Pixel coordinate grounding data
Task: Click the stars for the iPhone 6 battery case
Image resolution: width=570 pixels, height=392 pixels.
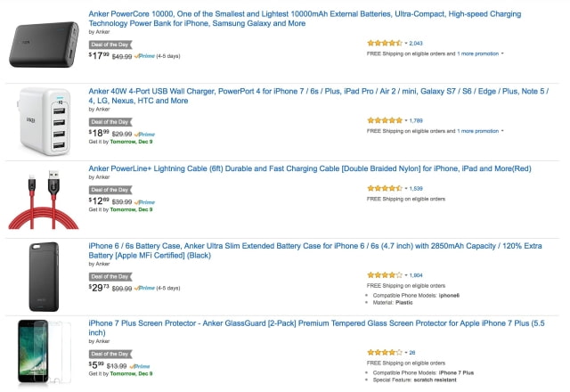Action: click(x=384, y=275)
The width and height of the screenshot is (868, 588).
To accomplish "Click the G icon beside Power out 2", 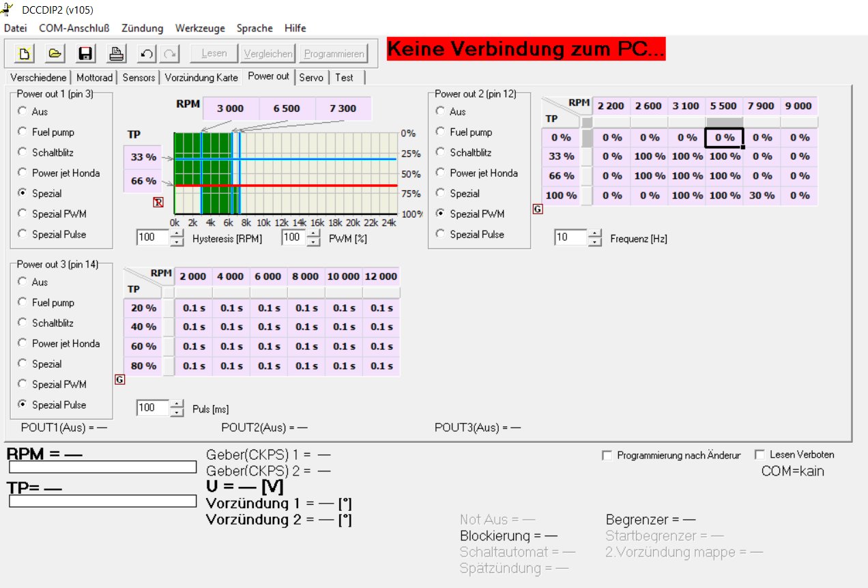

> [Work to be completed]: Pictures stay out. Copy exactly, and only, the lines from the one containing "The width and" through the end of the data.

> [Response to the exercise]:
The width and height of the screenshot is (868, 588).
To accomplish "Click the G icon beside Power out 2", 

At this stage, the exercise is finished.